Visually impaired people often use canes or guide dogs to navigate, but AI solutions can assist with other daily tasks like reading, scene understanding, and object detection.

Recent advancements in computer vision allow us to create AI for the blind. This technology raises the degree of autonomy for the visually impaired through smart applications that can do various tasks such as reading books, describing scenes, and identifying objects.
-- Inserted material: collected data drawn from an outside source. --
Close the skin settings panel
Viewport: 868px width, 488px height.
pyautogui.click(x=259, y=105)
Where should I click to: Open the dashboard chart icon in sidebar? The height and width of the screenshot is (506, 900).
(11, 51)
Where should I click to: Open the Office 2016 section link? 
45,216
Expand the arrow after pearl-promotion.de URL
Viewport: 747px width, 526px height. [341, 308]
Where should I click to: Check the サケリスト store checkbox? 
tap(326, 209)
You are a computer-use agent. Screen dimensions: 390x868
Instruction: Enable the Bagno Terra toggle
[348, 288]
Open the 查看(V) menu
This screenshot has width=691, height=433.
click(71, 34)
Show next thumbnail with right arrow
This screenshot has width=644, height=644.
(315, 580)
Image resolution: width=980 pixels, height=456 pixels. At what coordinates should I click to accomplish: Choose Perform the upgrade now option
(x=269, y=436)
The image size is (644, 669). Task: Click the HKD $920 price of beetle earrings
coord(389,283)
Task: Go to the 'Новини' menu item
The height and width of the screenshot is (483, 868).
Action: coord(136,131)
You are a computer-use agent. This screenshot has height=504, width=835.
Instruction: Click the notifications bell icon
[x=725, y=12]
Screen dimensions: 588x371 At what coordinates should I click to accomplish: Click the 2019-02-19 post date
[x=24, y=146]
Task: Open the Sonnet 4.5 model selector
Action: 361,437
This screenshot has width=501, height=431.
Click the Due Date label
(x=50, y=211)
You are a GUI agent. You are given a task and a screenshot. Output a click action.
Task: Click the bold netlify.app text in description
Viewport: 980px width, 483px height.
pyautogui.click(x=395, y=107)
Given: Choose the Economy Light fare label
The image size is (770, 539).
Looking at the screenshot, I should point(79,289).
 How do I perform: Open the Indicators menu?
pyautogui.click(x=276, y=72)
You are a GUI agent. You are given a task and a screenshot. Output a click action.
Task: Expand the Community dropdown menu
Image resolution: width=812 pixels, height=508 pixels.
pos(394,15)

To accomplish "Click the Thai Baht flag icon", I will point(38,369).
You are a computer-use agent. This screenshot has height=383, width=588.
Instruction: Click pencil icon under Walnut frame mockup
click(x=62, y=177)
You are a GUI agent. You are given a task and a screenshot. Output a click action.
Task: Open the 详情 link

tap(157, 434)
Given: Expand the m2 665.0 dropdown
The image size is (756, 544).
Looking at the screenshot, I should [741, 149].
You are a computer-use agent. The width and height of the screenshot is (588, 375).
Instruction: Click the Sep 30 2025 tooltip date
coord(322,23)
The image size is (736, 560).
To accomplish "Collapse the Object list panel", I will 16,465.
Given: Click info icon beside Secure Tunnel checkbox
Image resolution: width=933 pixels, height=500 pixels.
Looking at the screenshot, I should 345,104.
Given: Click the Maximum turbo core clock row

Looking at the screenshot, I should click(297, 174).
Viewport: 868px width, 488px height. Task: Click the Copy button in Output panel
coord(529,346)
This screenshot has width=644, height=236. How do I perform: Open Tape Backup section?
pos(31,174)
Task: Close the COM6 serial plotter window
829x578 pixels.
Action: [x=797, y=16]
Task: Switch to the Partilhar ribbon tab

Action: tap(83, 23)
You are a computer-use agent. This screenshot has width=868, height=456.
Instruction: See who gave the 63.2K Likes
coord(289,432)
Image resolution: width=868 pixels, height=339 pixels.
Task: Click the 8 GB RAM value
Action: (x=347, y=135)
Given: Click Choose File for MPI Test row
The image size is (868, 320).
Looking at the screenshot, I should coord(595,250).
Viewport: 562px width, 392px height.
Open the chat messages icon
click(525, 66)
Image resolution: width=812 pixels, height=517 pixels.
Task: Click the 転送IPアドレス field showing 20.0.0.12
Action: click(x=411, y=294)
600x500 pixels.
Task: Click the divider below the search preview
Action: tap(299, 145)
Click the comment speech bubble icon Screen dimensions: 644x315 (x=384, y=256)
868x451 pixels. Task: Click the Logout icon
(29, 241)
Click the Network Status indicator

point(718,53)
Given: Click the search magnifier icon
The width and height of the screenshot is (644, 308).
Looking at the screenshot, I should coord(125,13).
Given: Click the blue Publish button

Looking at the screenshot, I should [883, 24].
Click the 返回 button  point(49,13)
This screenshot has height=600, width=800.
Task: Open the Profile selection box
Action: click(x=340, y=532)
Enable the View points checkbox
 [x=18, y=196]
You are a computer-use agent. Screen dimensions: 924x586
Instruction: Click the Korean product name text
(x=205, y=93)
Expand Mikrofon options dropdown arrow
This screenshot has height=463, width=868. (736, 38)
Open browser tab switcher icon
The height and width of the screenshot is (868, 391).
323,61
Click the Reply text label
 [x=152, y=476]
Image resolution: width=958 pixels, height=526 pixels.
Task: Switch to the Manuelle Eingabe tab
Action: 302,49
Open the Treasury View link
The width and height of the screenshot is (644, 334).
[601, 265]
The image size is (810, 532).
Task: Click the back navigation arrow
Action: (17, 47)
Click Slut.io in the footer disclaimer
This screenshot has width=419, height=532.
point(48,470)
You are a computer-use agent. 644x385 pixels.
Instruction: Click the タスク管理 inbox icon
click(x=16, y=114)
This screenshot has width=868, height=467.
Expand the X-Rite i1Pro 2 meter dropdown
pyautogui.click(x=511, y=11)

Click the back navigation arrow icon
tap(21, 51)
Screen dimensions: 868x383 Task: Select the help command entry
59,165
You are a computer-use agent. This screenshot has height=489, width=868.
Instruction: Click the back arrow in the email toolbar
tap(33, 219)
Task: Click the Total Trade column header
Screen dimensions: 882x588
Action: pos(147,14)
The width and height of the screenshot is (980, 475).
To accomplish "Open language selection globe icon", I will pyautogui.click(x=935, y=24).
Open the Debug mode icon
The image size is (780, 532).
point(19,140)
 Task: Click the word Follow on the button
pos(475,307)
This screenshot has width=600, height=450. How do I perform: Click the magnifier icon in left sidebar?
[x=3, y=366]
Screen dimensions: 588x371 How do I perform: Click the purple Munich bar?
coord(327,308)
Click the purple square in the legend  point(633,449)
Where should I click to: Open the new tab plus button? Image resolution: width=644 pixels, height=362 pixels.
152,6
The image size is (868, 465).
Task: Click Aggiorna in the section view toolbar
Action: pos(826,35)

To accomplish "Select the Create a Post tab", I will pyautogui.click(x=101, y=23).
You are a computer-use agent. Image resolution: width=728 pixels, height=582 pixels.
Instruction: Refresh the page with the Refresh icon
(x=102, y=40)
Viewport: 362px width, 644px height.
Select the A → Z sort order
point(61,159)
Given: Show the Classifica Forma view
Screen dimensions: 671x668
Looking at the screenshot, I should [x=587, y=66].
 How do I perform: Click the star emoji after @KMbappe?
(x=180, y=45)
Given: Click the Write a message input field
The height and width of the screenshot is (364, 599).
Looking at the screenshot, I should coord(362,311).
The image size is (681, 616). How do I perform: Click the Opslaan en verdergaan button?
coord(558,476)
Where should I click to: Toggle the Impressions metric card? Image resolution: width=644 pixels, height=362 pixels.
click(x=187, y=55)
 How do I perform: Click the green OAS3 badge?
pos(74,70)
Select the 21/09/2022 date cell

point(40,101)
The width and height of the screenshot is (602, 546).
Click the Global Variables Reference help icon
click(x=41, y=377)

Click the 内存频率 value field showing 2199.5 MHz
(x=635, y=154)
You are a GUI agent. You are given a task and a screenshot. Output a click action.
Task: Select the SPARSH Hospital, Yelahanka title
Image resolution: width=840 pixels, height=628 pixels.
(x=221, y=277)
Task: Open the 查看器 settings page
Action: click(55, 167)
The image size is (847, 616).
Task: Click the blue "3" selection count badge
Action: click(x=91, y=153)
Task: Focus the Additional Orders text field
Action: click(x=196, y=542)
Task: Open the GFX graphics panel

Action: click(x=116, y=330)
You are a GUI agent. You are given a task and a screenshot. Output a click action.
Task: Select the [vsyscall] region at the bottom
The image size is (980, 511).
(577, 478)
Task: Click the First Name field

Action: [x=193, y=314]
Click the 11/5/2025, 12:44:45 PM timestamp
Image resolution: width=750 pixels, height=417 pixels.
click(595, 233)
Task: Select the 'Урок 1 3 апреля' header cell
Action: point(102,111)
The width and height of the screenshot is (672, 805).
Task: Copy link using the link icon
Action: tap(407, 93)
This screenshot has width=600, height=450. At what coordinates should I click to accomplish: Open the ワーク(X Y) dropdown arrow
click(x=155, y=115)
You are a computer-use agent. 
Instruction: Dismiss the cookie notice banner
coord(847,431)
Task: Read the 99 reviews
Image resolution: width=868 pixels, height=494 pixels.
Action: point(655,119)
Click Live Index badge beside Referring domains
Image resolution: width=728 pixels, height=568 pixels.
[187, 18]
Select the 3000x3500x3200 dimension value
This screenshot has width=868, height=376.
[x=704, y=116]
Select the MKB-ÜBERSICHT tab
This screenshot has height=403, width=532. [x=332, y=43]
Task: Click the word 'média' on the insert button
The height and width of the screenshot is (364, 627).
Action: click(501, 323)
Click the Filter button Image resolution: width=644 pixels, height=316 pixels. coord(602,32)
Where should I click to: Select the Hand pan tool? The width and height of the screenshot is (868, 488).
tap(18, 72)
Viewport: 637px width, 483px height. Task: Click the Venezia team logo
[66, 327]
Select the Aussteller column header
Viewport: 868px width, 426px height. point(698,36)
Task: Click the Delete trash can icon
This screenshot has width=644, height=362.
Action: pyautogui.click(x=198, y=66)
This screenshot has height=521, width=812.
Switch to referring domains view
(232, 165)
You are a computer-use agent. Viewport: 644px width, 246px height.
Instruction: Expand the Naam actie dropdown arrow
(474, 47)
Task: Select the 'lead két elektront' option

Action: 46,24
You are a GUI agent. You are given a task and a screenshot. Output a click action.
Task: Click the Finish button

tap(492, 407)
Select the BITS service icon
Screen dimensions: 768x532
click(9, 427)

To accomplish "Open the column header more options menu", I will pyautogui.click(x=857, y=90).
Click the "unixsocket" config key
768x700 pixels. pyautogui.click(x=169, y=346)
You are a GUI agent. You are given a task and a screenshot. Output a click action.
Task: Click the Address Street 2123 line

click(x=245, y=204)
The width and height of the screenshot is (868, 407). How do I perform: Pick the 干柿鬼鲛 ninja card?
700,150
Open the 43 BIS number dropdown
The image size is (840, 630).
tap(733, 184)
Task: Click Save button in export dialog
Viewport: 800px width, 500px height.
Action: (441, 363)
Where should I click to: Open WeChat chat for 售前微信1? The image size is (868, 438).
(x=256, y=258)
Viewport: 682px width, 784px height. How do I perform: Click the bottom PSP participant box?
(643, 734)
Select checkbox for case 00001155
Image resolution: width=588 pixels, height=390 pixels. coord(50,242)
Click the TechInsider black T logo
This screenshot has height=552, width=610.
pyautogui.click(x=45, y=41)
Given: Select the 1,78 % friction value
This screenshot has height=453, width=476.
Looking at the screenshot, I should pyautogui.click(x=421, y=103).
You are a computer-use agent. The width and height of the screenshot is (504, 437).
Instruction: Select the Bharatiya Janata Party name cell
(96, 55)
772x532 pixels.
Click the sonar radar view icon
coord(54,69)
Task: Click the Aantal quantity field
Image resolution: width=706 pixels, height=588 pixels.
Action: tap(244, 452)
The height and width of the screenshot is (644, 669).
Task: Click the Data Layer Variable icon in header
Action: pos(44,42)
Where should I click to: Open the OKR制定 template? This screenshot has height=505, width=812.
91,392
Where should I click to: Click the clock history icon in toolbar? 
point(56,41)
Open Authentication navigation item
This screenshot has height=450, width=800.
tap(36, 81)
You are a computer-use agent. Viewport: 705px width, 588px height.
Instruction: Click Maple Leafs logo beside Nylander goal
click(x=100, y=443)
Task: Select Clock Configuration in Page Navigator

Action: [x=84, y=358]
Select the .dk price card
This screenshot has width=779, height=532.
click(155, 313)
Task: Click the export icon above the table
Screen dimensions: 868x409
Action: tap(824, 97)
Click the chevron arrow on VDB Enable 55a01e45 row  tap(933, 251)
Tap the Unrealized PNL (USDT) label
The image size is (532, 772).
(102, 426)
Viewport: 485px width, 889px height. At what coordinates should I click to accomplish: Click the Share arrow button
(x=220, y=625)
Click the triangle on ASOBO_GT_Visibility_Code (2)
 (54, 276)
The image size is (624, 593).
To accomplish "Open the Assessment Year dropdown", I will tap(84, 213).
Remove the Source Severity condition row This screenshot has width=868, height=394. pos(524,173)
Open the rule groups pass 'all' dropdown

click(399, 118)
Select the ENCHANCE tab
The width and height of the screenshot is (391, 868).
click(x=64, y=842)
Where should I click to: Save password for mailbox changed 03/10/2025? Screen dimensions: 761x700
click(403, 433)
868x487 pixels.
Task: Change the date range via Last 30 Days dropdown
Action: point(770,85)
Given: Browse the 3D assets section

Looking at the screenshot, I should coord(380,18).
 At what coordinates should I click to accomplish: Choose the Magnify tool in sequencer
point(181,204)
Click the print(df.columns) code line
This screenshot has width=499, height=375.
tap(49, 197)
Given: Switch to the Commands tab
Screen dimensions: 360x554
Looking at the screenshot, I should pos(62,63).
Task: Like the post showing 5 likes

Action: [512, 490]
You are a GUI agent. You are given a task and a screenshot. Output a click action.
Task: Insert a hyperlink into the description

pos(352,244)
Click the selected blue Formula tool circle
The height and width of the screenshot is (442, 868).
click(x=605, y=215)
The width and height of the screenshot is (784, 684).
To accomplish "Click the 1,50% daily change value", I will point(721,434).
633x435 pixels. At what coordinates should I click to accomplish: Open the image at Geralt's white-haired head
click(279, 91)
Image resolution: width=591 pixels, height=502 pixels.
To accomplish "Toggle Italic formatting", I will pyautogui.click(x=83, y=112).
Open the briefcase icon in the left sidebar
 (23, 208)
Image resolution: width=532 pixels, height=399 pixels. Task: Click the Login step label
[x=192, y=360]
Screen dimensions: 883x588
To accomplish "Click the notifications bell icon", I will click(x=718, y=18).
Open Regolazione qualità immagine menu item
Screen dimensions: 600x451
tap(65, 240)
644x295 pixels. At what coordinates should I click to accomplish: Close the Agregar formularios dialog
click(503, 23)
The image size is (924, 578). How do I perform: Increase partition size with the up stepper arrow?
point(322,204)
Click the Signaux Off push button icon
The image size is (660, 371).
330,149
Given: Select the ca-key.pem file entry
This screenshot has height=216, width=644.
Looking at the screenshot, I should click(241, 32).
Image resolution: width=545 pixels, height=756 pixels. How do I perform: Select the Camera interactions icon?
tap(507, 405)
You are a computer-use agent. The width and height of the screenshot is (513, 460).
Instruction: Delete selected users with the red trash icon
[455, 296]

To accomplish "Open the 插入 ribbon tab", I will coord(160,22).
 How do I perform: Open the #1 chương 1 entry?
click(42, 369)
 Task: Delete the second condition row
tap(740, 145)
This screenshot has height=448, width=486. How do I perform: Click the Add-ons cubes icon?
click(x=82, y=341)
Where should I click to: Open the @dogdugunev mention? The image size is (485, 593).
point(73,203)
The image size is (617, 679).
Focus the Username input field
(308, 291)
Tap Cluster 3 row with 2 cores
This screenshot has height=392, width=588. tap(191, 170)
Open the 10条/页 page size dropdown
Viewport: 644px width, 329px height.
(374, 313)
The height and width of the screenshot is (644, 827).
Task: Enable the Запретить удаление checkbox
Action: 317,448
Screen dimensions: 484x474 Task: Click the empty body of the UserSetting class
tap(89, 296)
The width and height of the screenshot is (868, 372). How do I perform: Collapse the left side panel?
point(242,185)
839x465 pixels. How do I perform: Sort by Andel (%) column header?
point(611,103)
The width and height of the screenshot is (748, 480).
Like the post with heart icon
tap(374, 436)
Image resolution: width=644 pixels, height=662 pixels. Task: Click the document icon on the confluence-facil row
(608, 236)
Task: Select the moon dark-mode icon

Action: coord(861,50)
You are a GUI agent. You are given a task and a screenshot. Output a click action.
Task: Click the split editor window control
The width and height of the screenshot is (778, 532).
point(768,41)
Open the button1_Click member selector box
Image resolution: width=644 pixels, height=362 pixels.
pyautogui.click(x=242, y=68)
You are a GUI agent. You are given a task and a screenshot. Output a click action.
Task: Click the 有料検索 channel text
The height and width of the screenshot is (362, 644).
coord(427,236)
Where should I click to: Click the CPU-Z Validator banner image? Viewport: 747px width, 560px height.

This level of autonomy can be of great help to visually impaired people. Such software would give the visually impaired abilities that rival those of the sighted. Thus, the software will need to have various features like object detection, image captioning, navigation, and more.

 

AI for the blind application categories
A conceptual framework for most assistive tools. Source.

 

We can categorize the types of AI for the blind and their functions. We will see how each category can help and be used for each application.

Object Recognition

The process of detecting objects is necessary for daily activities. Empowering blind people with this ability through Computer Vision (CV) applications and assistive technologies can greatly benefit them.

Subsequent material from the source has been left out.